新型コロナウイルスの感染拡大「第5波」が襲い、県独自の特別警報が全県に発令されてから約2週間が経過した。感染対策は県や自治体、民間によってさまざまだ。大型音楽イベントが開催される一方、学校の部活動が休止されるなど、県民からは「制限の線引きが分かりづらい」と困惑の声が漏れる。厳しい制限と私権への配慮が矛盾しかねない感染対策にどう対応すべきか、社会心理や災害情報論が専門の関谷直也東京大大学院准教授(46)に聞いた。(報道部・三浦穂積)

 -県立施設が休館する一方、民間の大型イベントは休止対象にはなっていません。県民からは一貫性がないとの不満も聞かれます。

 「行政の対応には二つの側面がある。施設や学校の運営者の立場と、民間の活動に協力を求める立場だ。前者は自らが運営する場所で感染は広げられず、休館や休止は妥当だろう。一方、後者は経済活動を制限することになる。日本では強力な私権制限はできないのが現状で、イベント主催者などにできる限りの対策を求めるやり方になる」

 -市民には困惑もあります。

 「受け手にとっては矛盾したメッセージになっている。子どもに遊んでいいよと言いながら、同時に遊ぶなと言っているようなもの。ダブルバインド(二重拘束)と呼ばれる状態で、言われた側はどうしたらいいか分からなくなってしまう。だからこそ行政はただ協力を求めるだけでなく、一つ一つの対策の理由を丁寧に説明する必要がある」

 -県が県立高校の部活動休止を決めた後、市町村では小中学校も休止するか対応が分かれました。

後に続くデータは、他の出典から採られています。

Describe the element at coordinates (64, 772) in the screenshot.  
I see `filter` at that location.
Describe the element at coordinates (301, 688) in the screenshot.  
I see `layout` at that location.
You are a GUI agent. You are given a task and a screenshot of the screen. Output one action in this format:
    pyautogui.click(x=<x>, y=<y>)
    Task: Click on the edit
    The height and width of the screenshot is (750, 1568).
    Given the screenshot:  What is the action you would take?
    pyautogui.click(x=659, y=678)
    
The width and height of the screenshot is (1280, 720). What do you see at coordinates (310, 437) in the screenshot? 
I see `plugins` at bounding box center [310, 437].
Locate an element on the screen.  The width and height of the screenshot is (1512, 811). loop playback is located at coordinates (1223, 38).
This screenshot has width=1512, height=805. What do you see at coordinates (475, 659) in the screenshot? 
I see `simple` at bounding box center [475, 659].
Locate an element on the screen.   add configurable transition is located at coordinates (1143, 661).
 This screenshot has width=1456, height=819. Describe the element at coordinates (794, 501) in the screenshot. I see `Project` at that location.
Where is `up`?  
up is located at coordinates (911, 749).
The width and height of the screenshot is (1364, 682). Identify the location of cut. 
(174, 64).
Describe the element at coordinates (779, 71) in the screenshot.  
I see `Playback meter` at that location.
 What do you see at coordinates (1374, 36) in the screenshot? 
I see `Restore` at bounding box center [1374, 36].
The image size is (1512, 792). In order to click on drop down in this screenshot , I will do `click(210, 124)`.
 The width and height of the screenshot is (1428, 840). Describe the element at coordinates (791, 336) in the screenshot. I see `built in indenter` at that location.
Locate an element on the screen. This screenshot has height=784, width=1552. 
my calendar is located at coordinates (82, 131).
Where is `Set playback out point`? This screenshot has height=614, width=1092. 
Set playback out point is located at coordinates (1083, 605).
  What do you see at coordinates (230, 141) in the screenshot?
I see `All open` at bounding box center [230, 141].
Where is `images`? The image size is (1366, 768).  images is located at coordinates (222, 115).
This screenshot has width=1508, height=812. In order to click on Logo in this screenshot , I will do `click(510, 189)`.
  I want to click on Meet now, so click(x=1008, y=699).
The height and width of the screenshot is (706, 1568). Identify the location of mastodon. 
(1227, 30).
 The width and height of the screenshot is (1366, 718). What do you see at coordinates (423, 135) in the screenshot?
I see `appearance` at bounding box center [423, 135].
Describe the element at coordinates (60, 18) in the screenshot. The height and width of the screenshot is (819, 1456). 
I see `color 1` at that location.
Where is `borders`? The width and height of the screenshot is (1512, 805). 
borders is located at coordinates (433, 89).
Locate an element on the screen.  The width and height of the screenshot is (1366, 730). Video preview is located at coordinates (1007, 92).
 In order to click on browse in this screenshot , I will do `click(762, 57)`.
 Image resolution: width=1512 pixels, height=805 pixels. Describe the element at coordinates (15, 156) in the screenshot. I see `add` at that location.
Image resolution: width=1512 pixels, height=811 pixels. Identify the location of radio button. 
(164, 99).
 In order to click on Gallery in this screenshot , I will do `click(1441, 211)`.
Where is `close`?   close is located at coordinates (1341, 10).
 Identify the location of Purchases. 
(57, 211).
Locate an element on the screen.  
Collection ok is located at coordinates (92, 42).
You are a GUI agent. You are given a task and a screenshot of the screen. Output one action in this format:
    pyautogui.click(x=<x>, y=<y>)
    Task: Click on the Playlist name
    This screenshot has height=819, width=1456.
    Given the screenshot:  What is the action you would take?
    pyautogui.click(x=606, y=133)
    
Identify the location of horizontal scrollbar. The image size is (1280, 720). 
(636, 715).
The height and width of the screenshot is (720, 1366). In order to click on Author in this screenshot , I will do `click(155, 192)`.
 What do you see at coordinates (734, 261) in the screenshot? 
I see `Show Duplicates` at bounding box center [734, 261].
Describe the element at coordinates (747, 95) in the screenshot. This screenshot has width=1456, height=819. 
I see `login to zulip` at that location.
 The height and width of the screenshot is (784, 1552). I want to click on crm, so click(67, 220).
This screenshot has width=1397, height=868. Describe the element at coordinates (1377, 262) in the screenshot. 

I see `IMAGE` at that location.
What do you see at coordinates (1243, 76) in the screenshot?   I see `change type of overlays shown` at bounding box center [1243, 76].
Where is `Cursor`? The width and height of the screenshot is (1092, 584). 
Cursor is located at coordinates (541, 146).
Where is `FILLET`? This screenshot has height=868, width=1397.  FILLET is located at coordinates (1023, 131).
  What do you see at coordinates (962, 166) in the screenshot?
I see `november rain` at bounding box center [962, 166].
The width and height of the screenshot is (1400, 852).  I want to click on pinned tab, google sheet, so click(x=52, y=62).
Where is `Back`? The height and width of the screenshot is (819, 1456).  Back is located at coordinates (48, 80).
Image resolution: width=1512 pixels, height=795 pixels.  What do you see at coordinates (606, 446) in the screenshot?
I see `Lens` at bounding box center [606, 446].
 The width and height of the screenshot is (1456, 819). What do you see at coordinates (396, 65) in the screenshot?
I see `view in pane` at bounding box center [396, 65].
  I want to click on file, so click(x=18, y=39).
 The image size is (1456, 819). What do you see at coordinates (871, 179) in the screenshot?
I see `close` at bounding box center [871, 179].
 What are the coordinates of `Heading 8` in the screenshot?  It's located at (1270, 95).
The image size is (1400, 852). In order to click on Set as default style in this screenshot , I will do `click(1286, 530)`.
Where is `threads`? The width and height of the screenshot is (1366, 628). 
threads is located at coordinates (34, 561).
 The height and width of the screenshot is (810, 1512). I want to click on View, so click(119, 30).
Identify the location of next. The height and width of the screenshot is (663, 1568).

 「学校の対策は全国でばらばら。関西はオンライン授業が基本だが、首都圏は登校を前提にしている。首都圏などに比べ感染が抑えられている新潟の状況に照らすと、部活動休止は厳しい対応に映る。ただ、これまで首都圏に遅れて感染が広がった経験則から考えると、予防的に対応することは間違ってはいない」

 -個々の対応が妥当でも、統一感がないと不公平感や分断が生じかねません。

 「県土の広い新潟では、感染の広がりが一様でない。感染者が少ない地域で、多い地域と同じ厳しい対策をしても不満は生まれる」

 「地域によって特徴も異なる。例えば、若者の飲食店クラスターが頻発した福島県は、ワクチン接種を高齢層ではなく、若い世代から順に進めている。観光が主産業の沖縄県は観光客中心の感染対策を取った」

 -民間の対策もさまざまです。飲食店の中には「県外客お断り」の表示を掲げる店もあります。

 「県をまたぐ移動自体にリスクがある。自分が気を付けても、ウイルスを運んでしまう可能性がある。これは差別ではなく事実。県外客を入れての飲食はリスクが高く、店側の対応には理由があり、理解できる。一方、昨年、休業しないパチンコ店が批判されたが、パチンコ店内では客があまり話さない。結果的に大きなクラスターは発生せず、典型的な差別だった」

 -政府は9日に行動規制緩和の基本方針を示しました。

 「(感染が収まっていない)今出すと、対策を緩める誤ったメッセージになる。出口戦略の検討は必要だが、発信はまだ早い。行政による情報の出し方やタイミングは非常に重要だ」

 -混乱を招かないために必要なことはありますか。

 「状況は今後も変わりうると受け止めることだ。変異株の教訓は大きい。マスクを着用し、距離を取って防ぐという当初の対策は、変異株になると必ずしも効かなくなった。これが新型ウイルスの難しさで、気を緩められない」

◎関谷直也(せきや・なおや)1975年、新潟市生まれ。新潟高、慶応大卒。東大大学院博士課程満期退学。2018年から現職。著書に「災害情報-東日本大震災からの教訓」など。